Starting at the line containing "Where should I click to: Click" and ending at the end of the records, can you write those lines out again with "GUI agent" changed to "desktop agent" and everything else kept the same? Leave out the pictures.

— Start of Stored data —

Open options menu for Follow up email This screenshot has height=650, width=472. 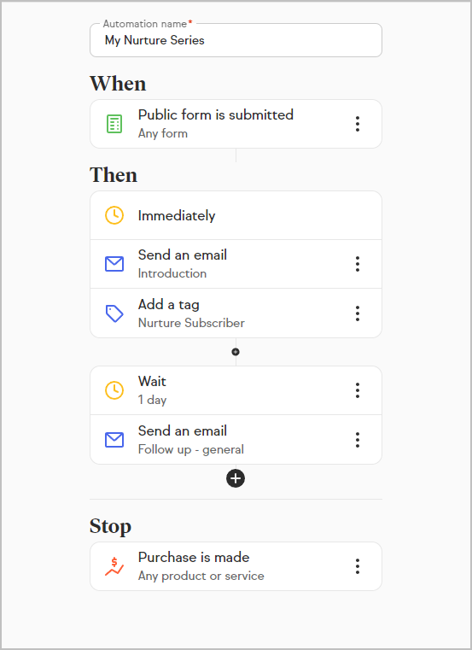[358, 440]
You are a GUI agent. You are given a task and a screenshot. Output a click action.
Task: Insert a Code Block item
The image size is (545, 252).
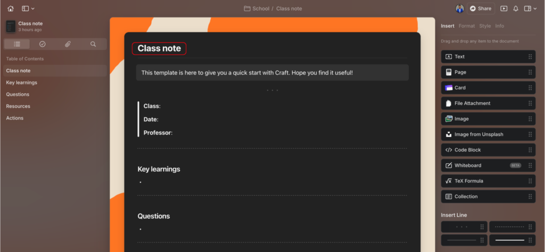pos(489,150)
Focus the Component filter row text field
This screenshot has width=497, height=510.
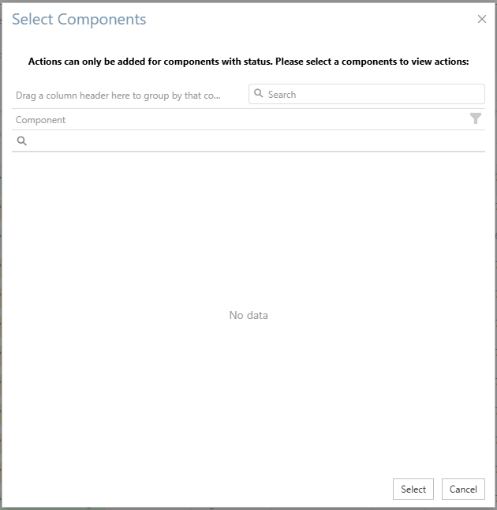click(252, 141)
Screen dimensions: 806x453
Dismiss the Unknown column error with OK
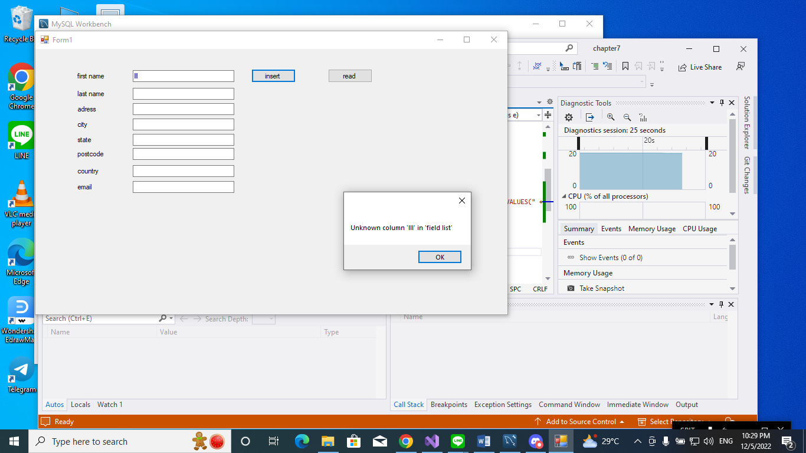pyautogui.click(x=440, y=257)
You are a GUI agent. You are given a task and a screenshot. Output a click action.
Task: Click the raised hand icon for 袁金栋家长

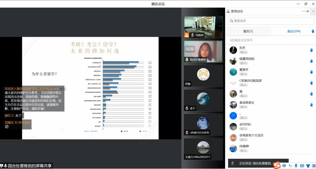click(x=311, y=104)
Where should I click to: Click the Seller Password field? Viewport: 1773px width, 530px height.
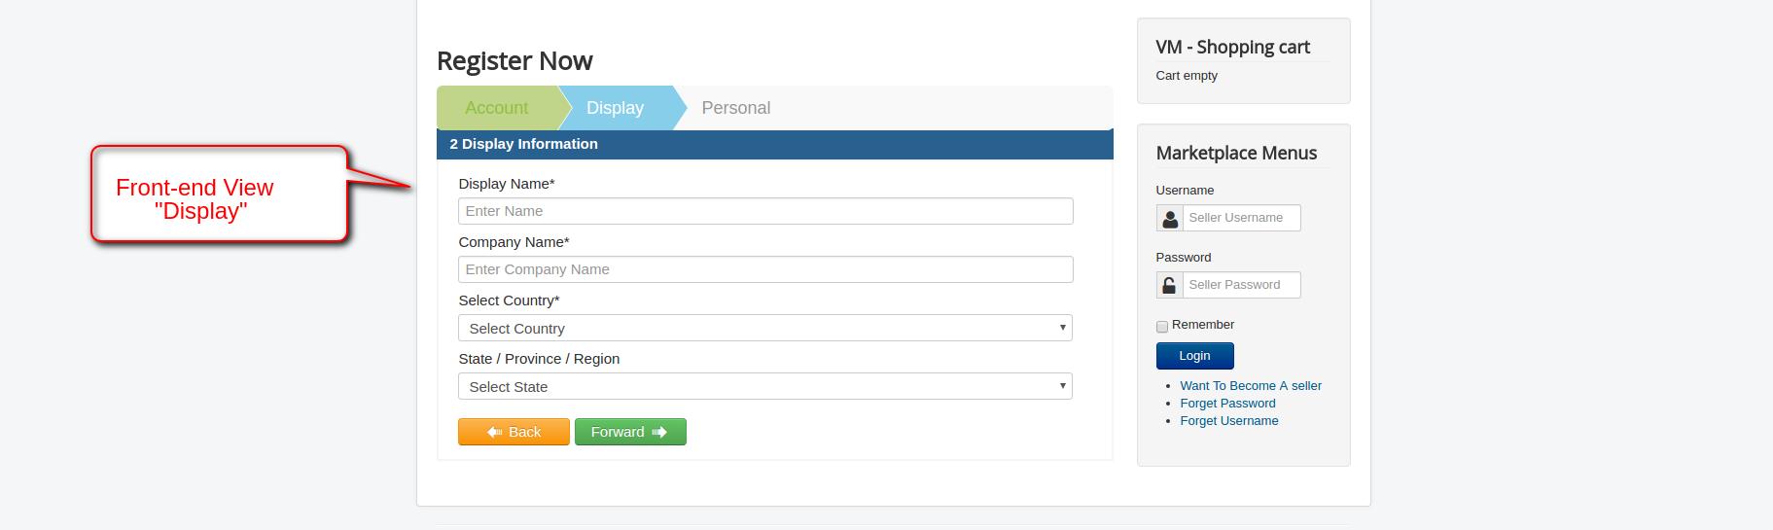[x=1241, y=285]
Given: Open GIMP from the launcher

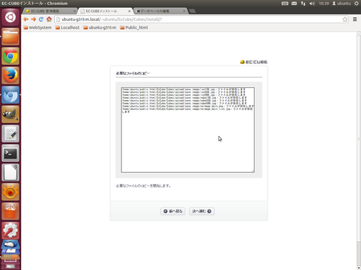Looking at the screenshot, I should (10, 114).
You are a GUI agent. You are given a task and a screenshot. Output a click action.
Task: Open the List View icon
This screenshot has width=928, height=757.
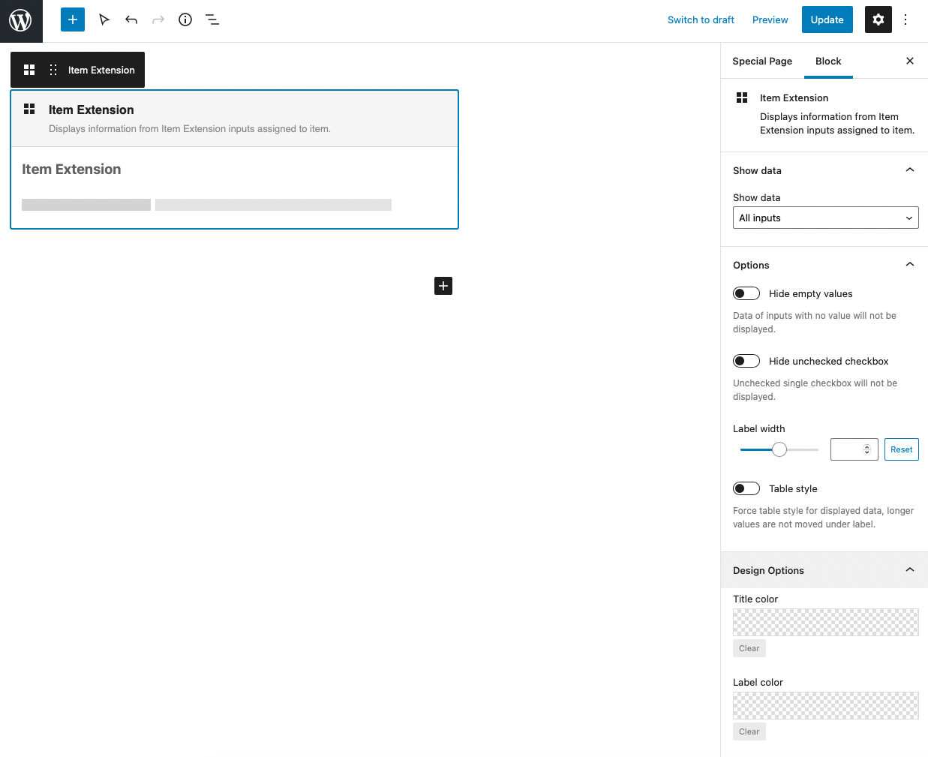pyautogui.click(x=212, y=20)
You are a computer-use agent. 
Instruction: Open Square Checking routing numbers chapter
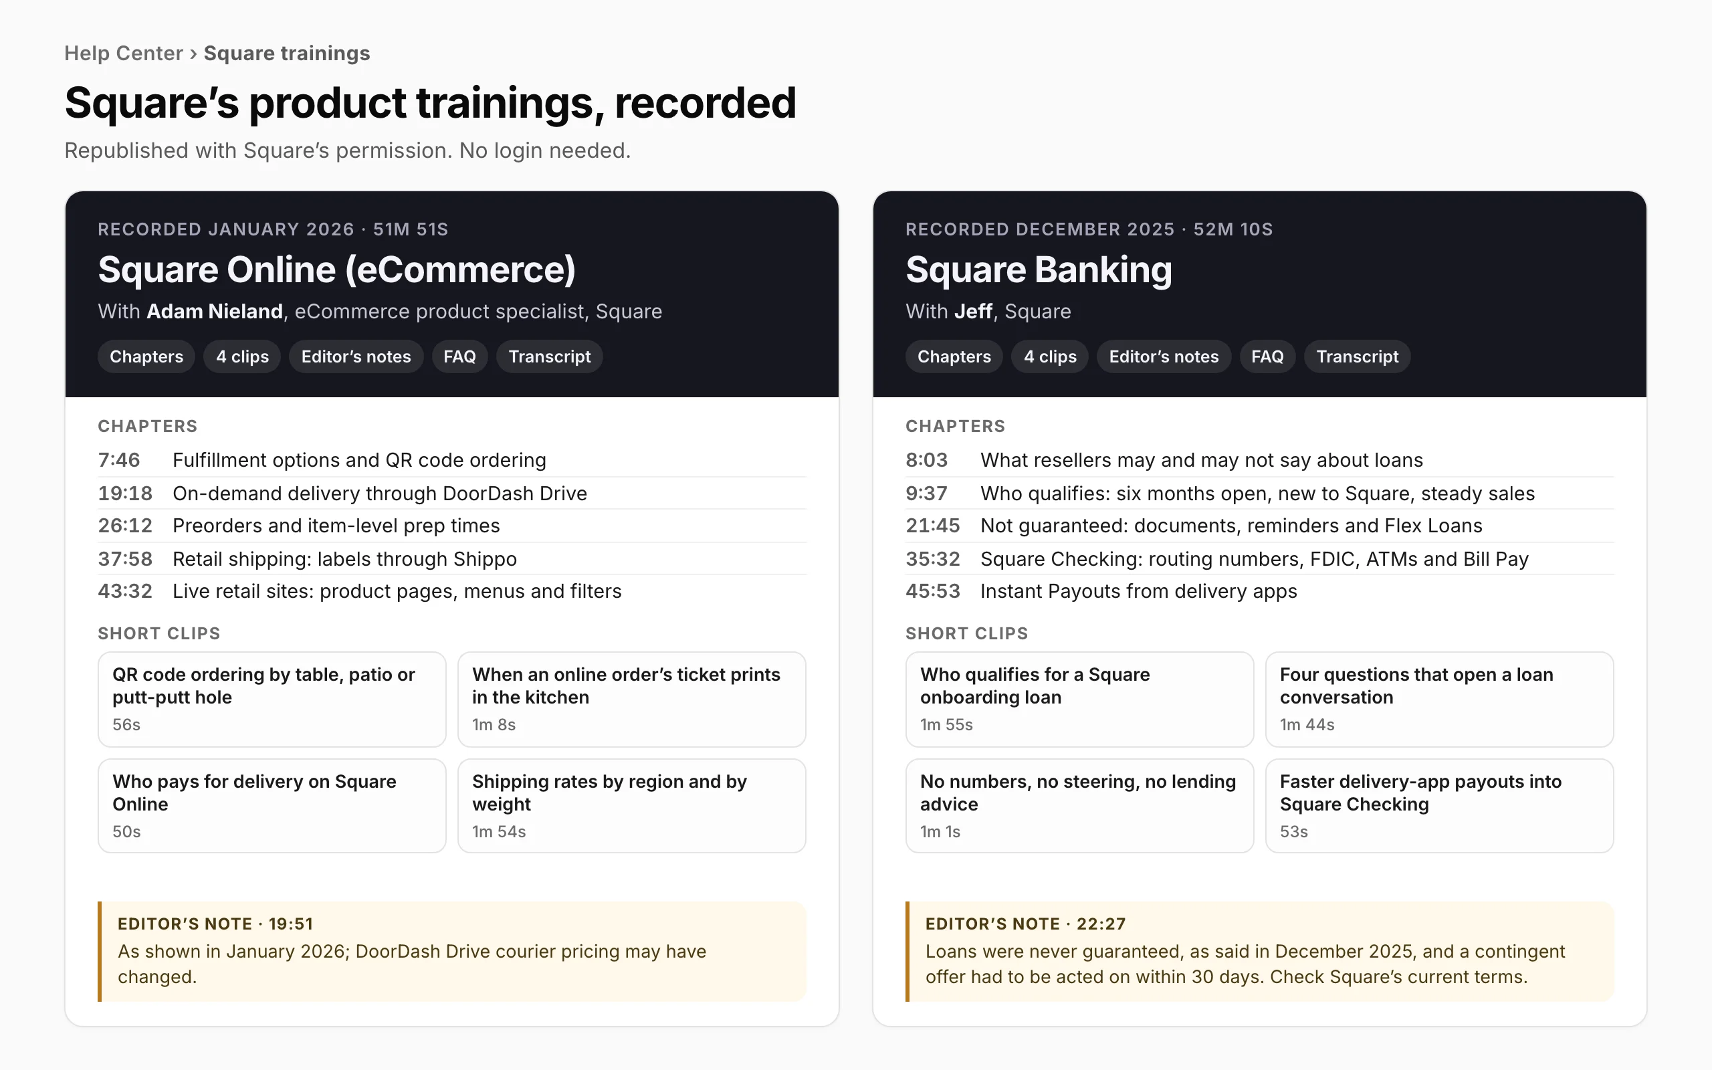(x=1259, y=559)
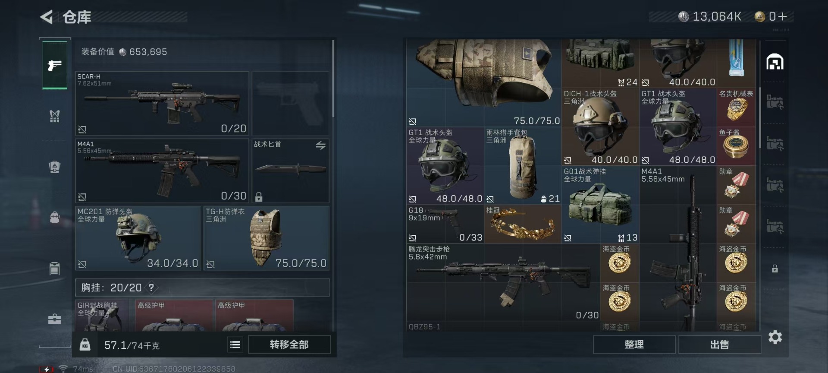
Task: Open the backpack sidebar category icon
Action: (x=54, y=217)
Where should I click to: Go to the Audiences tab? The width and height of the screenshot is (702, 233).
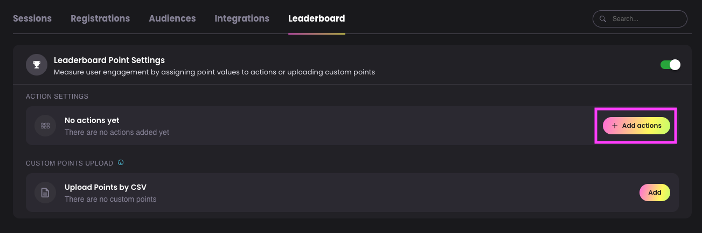[x=172, y=18]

— End of Stored data —

Result of the exercise:
Where should I click to: Click the Seller Password field? Viewport: 1773px width, 530px height.
[x=1241, y=285]
Given: Open GIMP from the launcher

Looking at the screenshot, I should (10, 114).
You are a desktop agent. You are given a task and a screenshot. Output a click action.
Task: Open the List View icon
This screenshot has width=928, height=757.
pyautogui.click(x=212, y=20)
You are a computer-use agent. 
Instruction: Open Square Checking routing numbers chapter
(x=1259, y=559)
Task: Open the backpack sidebar category icon
Action: (x=54, y=217)
Where should I click to: Go to the Audiences tab? The width and height of the screenshot is (702, 233).
[x=172, y=18]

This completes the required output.